Japanese soldier, businessman, and adventurer (1858 – 1920)

Iwamoto Chizuna (岩本 千綱) was a Japanese soldier and adventurer.

== Biography ==
Iwamoto Chizuna was born into a samurai family in 1858.

In 1879, Iwamoto graduated from the Imperial Japanese Army Academy and eventually achieved the rank of first lieutenant (中尉, chūi). In 1887, he was discharged from the Army on account of his association with members of the Freedom and People's Rights Movement including Inukai Tsuyoshi.

In 1892, he moved to Siam and devoted himself to encouraging economic and cultural ties between Japan and Siam.
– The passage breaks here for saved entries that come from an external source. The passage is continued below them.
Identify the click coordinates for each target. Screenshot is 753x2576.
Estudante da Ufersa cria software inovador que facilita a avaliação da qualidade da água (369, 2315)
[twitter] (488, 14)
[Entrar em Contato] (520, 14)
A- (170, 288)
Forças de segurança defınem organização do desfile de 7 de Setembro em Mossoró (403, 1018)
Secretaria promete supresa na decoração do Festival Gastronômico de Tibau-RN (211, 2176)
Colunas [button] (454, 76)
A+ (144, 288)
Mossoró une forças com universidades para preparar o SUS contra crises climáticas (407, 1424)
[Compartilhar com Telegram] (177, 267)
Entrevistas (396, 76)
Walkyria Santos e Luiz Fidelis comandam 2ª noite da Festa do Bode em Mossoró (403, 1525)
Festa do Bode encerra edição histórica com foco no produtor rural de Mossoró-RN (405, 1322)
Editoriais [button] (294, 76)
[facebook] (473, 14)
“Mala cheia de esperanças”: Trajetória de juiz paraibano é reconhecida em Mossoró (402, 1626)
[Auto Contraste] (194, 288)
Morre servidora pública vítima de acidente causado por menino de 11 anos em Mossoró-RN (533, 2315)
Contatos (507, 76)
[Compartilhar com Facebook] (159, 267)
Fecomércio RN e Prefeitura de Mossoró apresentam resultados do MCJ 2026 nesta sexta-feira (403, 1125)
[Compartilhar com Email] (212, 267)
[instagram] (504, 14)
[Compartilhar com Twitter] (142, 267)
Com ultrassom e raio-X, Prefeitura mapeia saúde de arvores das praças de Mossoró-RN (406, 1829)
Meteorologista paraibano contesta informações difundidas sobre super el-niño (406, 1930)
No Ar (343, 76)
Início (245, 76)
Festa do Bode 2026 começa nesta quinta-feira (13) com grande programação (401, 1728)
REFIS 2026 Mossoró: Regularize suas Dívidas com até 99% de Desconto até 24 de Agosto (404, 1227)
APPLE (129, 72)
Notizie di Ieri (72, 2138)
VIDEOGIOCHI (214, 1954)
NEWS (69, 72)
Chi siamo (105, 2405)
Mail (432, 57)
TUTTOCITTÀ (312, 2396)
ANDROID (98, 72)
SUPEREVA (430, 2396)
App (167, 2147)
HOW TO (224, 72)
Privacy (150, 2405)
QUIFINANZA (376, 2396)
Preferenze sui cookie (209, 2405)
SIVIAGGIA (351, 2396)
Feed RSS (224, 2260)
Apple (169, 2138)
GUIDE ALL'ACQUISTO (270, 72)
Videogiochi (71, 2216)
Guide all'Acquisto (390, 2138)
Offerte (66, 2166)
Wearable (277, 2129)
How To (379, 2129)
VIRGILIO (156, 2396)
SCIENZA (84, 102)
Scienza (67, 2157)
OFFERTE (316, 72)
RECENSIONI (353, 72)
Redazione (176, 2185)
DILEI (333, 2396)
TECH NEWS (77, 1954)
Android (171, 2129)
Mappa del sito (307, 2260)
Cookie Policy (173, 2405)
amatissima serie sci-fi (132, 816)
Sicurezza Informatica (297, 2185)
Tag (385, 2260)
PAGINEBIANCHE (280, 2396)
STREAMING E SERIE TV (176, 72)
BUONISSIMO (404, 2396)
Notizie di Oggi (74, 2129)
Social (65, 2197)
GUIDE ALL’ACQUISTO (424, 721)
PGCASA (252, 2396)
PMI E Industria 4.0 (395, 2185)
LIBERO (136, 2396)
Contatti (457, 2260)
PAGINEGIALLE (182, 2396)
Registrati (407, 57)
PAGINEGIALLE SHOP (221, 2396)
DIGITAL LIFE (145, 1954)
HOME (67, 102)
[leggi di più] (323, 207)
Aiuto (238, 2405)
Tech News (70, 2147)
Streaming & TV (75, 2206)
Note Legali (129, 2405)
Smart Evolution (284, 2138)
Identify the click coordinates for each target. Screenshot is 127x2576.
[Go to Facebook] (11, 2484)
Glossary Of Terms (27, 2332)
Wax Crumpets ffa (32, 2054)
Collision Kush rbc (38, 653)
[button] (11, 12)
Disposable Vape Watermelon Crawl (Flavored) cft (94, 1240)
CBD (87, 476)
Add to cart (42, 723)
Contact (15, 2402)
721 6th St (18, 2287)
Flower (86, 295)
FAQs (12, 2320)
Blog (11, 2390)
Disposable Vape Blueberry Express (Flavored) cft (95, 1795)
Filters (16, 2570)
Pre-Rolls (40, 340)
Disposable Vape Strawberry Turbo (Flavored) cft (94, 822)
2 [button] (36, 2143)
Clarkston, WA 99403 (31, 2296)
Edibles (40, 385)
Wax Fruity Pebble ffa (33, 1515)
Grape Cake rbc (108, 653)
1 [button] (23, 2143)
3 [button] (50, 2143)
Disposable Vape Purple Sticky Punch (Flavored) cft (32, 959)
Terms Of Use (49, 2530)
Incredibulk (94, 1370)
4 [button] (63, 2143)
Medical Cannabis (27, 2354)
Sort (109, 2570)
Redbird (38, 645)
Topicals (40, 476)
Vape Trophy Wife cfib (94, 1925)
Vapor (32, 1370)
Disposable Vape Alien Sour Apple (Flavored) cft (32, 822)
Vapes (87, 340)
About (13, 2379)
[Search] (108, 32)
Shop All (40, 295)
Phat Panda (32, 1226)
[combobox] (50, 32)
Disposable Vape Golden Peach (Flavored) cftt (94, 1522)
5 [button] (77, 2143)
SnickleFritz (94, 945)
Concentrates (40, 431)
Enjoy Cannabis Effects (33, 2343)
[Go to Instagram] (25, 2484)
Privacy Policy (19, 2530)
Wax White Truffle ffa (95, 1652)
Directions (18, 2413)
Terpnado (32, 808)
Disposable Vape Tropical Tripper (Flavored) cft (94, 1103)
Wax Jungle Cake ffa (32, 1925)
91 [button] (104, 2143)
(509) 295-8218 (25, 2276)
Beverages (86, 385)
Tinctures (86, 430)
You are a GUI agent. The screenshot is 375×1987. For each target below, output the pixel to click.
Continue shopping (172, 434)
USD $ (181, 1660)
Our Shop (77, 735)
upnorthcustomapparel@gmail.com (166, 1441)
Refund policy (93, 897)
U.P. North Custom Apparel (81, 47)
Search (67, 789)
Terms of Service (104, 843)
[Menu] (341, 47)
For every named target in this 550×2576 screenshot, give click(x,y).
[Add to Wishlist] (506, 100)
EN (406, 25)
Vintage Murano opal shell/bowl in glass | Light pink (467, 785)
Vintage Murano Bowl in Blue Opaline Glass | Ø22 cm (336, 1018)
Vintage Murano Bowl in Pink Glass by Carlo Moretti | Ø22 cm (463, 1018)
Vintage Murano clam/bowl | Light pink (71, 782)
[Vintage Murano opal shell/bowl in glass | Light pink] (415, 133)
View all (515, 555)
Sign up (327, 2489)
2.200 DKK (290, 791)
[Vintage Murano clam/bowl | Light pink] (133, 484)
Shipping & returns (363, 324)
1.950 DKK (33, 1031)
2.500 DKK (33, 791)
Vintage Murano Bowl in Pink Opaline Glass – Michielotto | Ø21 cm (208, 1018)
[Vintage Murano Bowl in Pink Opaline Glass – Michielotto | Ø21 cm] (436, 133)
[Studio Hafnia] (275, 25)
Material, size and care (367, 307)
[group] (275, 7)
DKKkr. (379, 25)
He also visited Luang Phrabang.

Iwamoto and the pan-Asianist Ishibashi Usaburō founded the Siam Colonization Society (暹羅植民協会, Shamu Shokumin Kyōkai) with financial support from the fervently pro-Japanese Chaophraya Surasakmontri. The society was later reorganized as the Siam Colonization Company (暹羅植民会社, Shamu Shokumin Kaisha). According to Ishibashi, the long-term goals of the company included, among other things, "establish[ing] a latent Japanese influence [in Siam]" and "install[ing] Japanese in the Siamese government".

Before Iwamoto returned home to recruit Japanese peasants for the colonization project, Surasakmontri gave him a golden sword to be sharpened in Japan. The Siam Colonization Company ended in disaster with many of the Japanese immigrants winding up dead or enslaved as coolies. In large part, the failure of the colonization project has been attributed to Iwamoto's inept and irresponsible leadership.

In 1897, Iwamoto published a book about his travels — A True Account of an Expedition to the Three Countries of Siam, Laos, and Annam (暹羅老檛安南三国探検実記, Shamu-Raosu-An'nan Sangoku Tanken Jikki). He died in 1920.